Что нужно сделать.
[A] О чем был очерк Григоровича, о котором говорится в тексте о молодом Достоевском?
[B] Перепечатайте из текста о молодом Достоевском отрывок от слов «Не мог не заметить» до слов «из соседней лавочки.».
[C] Допишите текст о молодых годах Достоевского дальше, начиная после его последнего предложения.

Текст для чтения.

------------------------------------------------------------

Достоевский уже более трех лет жил вне стен училища, глотал книги, выкуривал трубку за трубкой, то и дело болел, порой чем-то нервным, мучился бессонницей; оставлял записки с просьбой не хоронить его в течение нескольких дней на случай летаргического сна; что-то писал по ночам, беспорядочно (то пусто, то густо, но реже пусто) питался, — словом, был предоставлен самому себе. Но даже и близкие его приятели недоумевали, почему так долго не оправдываются всеобщие ожидания, почему талант не дает о себе знать. Наверное, его самолюбие немало страдало: все вокруг не только писали, но и публиковались. «Мне часто приходило в голову, — вспоминал Григорович, — как могло случиться, что я успел уже написать кое-что, это кое-что было напечатано, я считал себя некоторым образом литератором, тогда как Достоевский ничего еще не сделал по этой части?» Это «кое-что» было очерком о быте петербургских шарманщиков. Григорович, случайно встретив осенью 1844-го Достоевского, уже в статском платье, взахлеб рассказал приятелю о своих литературных знакомствах; в тот же день, прочитав ему свой очерк, был потрясен, услышав тонкие, истинно художнические замечания, выдававшие чутье мастера. Вскоре они поселились вместе в той самой квартире на Графском, откуда съехал Ризенкампф, но Ф. М. ни слова не говорил про то, что пишет, и Григорович из деликатности не спрашивал, видя только множество листов, исписанных бисерными, будто нарисованными буквами.
Не мог не заметить угнетенного состояния друга и доктор Ризенкампф. «Время шло, и Федор Михайлович до 23-летнего возраста не заявил о себе еще ни одним печатным сочинением. Друзья его, как-то Григорович в 1844 году поставил уже на сцену две комедии, разыгранные с успехом; Паттон оканчивал перевод “Истории польского восстания Смиттена”, Михаил Михайлович оканчивал перевод “Дона Карлоса” Шиллера; я сам помещал разные статейки на немецком языке... а Федор Михайлович, глубоко веривший в свое литературное призвание, изготовил сотни мелких рассказов, но не успел еще составить ни одного вполне оконченного литературного труда. Притом денежные его обстоятельства со дня на день более и более приходили в упадок»46. Деньги уплывали и при общежитии с Григоровичем — хватало на первые две недели после получек, и далее молодые люди довольствовались булками и ячменным кофе из соседней лавочки.

------------------------------------------------------------

Материал.

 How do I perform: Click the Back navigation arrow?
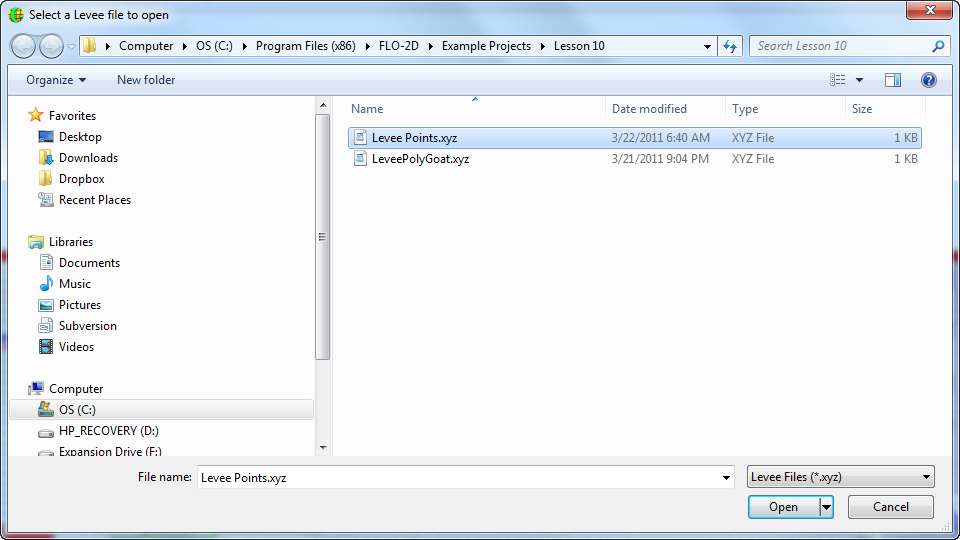click(x=24, y=46)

------------------------------------------------------------

Ответы к заданию.
[A] О быте петербургских шарманщиков.

[B]
Не мог не заметить угнетенного состояния друга и доктор Ризенкампф. «Время шло, и Федор Михайлович до 23-летнего возраста не заявил о себе еще ни одним печатным сочинением. Друзья его, как-то Григорович в 1844 году поставил уже на сцену две комедии, разыгранные с успехом; Паттон оканчивал перевод “Истории польского восстания Смиттена”, Михаил Михайлович оканчивал перевод “Дона Карлоса” Шиллера; я сам помещал разные статейки на немецком языке... а Федор Михайлович, глубоко веривший в свое литературное призвание, изготовил сотни мелких рассказов, но не успел еще составить ни одного вполне оконченного литературного труда. Притом денежные его обстоятельства со дня на день более и более приходили в упадок»46. Деньги уплывали и при общежитии с Григоровичем — хватало на первые две недели после получек, и далее молодые люди довольствовались булками и ячменным кофе из соседней лавочки.

[C]
Грозила ли Ф. М. перспектива остаться «вечным читателем»? С изрядной долей ехидства намекал на это опекун, еще когда просил шурина не оставлять службы. «Не Вы первый, а много, очень много людей, начинающих свое поприще по известным чистым, светлым и всегда отрадным правилам труда, прилежания и терпения, со способностями ума, коими одарил Вас Господь, с хорошим образованием, которое получили и в заведении отличном, — Вам ли оставаться при софизмах портических, в отвлеченной лени и неге шекспировских мечтаний? На что они, что в них вещественного, кроме распаленного, раздутого, распухлого — преувеличенного, но пузырного образа?» Напрасно, однако, Достоевский ругал опекуна за «озлобление на Шекспира». «В последнем письме Карепин ни с того ни с сего советовал мне не увлекаться Шекспиром! Говорит, что Шекспир и мыльный пузырь всё равно... Ну к чему тут Шекспир?»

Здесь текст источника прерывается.